**Task 1**
According to the article on stranded migrants, roughly how many Venezuelan migrants are believed to exist?
**Task 2**
Reproduce the part of the article on stranded migrants that starts at "In a statement, the" and ends at "by the smugglers.".
**Task 3**
Carry on the article about migrants stranded during the COVID-19 pandemic, picking up after its final sentence.

Top of Passage to read

Thousands of migrants have been stranded "all over the world" where they face a heightened risk of COVID-19 infection, the head of the UN migration agency International Organization for Migration (IOM) has said.
IOM Director-General António Vitorino said that more onerous health-related travel restrictions might discriminate disproportionately against migrant workers in future.
"Health is the new wealth," Vitorino said, citing proposals by some countries to introduce the so-called immunity passports and use mobile phone apps designed to prevent the spread of the new coronavirus.
"In lots of countries in the world, we already have a system of screening checks to identify the health of migrants, above all malaria, tuberculosis. HIV-AIDS, and now I believe that there will be increased demands in health controls for regular migrants," he said on Thursday.
Travel restrictions to try to limit the spread of the pandemic has left people on the move more vulnerable than ever and unable to work to support themselves, Vitorino told journalists via videoconference.
"There are thousands of stranded migrants all over the world.
"In South-East Asia, in East Africa, in Latin America, because of the closing of the borders and with the travel restrictions, lots of migrants who were on the move; some of them wanted to return precisely because of the pandemic," he said.
They are blocked, some in large groups, some in small, in the border areas, in very difficult conditions without access to minimal care, especially health screening, Vitorino said.
"We have been asking the governments to allow the humanitarian workers and the health workers to have access to (them)," he said.
Turning to Venezuelan migrants, who are believed to number around five million amidst a worsening economic crisis in the country, the IOM chief said "thousands. have lost their jobs in countries like Ecuador and Colombia and are returning back to Venezuela in large crowds without any health screening and being quarantined when they go back".
In a statement, the IOM highlighted the plight of migrants left stranded in the desert in west, central and eastern Africa, either after having been deported without the due process, or abandoned by the smugglers.
The IOM's immediate priorities for migrants include ensuring that they have access to healthcare and other basic social welfare assistance in their host country.

Bottom of Passage to read
Top of Input data

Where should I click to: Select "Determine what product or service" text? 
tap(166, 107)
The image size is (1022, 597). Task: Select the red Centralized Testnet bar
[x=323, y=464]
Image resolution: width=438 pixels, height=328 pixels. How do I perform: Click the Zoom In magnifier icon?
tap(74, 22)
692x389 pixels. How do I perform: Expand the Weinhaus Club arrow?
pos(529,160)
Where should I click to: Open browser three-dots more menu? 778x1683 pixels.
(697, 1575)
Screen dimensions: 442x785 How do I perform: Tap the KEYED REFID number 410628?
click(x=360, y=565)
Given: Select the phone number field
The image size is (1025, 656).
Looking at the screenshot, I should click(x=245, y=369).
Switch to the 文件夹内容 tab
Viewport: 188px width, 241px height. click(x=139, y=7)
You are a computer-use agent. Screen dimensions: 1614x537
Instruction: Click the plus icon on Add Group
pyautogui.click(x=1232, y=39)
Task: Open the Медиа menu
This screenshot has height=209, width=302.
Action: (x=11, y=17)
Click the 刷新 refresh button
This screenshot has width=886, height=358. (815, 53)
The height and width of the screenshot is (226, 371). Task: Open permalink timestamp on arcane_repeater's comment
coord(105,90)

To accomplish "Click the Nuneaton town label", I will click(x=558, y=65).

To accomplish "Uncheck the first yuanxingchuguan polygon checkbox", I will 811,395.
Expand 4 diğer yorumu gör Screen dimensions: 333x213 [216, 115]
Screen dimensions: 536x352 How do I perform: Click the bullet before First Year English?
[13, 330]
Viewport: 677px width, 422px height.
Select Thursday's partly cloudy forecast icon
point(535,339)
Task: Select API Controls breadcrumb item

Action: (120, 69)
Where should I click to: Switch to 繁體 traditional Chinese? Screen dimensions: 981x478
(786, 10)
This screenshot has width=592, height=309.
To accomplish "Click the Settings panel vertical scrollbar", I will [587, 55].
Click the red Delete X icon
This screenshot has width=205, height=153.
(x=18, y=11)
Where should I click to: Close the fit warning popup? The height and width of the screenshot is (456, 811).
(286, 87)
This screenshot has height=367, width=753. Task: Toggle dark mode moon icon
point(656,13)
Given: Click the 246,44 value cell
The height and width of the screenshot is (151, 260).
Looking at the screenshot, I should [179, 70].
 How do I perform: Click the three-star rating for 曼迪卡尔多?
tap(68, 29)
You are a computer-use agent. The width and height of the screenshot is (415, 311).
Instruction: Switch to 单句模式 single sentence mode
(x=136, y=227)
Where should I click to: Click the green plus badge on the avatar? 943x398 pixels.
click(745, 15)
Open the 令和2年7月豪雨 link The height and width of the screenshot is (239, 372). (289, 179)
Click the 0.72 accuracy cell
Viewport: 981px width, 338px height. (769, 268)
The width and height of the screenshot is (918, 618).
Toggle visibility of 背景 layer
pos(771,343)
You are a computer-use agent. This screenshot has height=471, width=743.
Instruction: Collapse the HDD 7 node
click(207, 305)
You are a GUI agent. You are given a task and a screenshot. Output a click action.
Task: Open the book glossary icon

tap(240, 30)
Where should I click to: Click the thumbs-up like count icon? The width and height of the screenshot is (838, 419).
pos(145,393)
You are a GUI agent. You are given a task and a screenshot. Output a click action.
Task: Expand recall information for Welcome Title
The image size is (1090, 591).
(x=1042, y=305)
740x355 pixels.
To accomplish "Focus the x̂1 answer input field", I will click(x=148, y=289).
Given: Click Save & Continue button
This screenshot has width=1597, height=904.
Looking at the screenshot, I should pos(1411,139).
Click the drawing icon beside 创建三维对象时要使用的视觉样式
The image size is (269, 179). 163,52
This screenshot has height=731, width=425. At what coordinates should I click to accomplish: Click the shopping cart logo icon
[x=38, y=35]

Bottom of Input data

**Final answer 1**
Around five million.

**Final answer 2**
In a statement, the IOM highlighted the plight of migrants left stranded in the desert in west, central and eastern Africa, either after having been deported without the due process, or abandoned by the smugglers.

**Final answer 3**
Among the UN agency's other immediate concerns is preventing the spread of new coronavirus infection in more than 1,100 camps that it manages across the world.
They include the Cox's Bazar complex in Bangladesh, home to around one million mainly ethnic Rohingya from Myanmar, the majority having fled persecution.
So far, no cases of infection have been reported there, the IOM chief said, adding that preventative measures have been communicated to the hundreds of thousands of camp residents, while medical capacity has been boosted.
Beyond the immediate health threat of COVID-19 infection, migrants also face growing stigmatization from which they need protection, Vitorino said.
Allowing hate speech and xenophobic narratives to thrive unchallenged also threatens to undermine the public health response to COVID-19, he said, before noting that migrant workers make up a significant percentage of the health sector in many developed countries including the UK, the US and Switzerland.
Populist narratives targeting migrants as carriers of disease could also destabilise national security through social upheaval and countries' post-COVID economic recovery by removing critical workers in agriculture and service industries, he said.
Remittances have already seen a 30 per cent drop during the pandemic, Vitorino said, citing the World Bank data, meaning that some USD 20 billion has not been sent home to families in countries where up to 15 per cent of their gross domestic product comes from pay packets earned abroad.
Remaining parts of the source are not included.